Deine Aufgabe
Gib aus dem Text über die Strahlentherapie Wort für Wort den Teil wieder, der bei „Sie ist neben“ anfängt und bei „Ist Krebs heilbar?“ aufhört.

---------- Vorliegender Text ----------

Sie ist neben Chirurgie und Medikamenten eine der drei klassischen Säulen. Die Strahlentherapie ist bald 130 Jahre alt und wird auch fast schon so lange gegen Krebs eingesetzt. Prinzipiell kann man jeden Tumor mit Strahlen vernichten. Gleichzeitig ist es aber eine sehr toxische Behandlungsform, wodurch ihr empfindliche Grenzen gesetzt werden. Dieses therapeutische Fenster konnte in den letzten zwei Jahrzehnten deutlich weiter geöffnet werden. Das hat dazu geführt, dass heute sehr gezielt mit sehr hohen Dosen behandelt werden kann. In vielen Gebieten übersetzt sich die Zunahme der Präzision in direkte klinische Vorteile.
Ist Krebs heilbar?

---------- Vorliegende Zeilen ----------

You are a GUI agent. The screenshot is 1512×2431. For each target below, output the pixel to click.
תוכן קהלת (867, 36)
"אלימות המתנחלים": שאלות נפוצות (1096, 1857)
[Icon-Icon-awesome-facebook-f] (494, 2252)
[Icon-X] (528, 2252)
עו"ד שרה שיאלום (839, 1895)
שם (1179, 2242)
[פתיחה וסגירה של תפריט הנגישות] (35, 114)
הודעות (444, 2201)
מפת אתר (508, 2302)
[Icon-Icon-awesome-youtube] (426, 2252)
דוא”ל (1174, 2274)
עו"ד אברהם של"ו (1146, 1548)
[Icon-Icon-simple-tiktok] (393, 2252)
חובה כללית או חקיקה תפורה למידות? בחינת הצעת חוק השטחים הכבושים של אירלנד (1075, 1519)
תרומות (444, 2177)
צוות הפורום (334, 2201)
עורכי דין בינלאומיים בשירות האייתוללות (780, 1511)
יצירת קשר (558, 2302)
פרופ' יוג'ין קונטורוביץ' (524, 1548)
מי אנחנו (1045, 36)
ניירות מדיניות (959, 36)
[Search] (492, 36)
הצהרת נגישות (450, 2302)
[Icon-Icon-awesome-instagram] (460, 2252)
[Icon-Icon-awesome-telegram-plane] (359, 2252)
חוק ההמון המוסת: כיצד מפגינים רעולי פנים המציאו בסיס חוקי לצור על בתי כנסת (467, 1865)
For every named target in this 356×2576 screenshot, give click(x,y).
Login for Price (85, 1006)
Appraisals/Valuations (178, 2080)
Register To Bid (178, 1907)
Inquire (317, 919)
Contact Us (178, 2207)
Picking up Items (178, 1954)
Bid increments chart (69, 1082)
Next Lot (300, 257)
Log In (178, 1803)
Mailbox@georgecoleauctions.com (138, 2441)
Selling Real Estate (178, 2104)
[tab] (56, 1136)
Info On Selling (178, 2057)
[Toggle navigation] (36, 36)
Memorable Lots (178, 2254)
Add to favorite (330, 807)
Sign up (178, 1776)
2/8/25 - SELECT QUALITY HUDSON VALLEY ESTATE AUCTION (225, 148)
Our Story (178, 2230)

----------

Ergebnis
Sie ist neben Chirurgie und Medikamenten eine der drei klassischen Säulen. Die Strahlentherapie ist bald 130 Jahre alt und wird auch fast schon so lange gegen Krebs eingesetzt. Prinzipiell kann man jeden Tumor mit Strahlen vernichten. Gleichzeitig ist es aber eine sehr toxische Behandlungsform, wodurch ihr empfindliche Grenzen gesetzt werden. Dieses therapeutische Fenster konnte in den letzten zwei Jahrzehnten deutlich weiter geöffnet werden. Das hat dazu geführt, dass heute sehr gezielt mit sehr hohen Dosen behandelt werden kann. In vielen Gebieten übersetzt sich die Zunahme der Präzision in direkte klinische Vorteile.
Ist Krebs heilbar?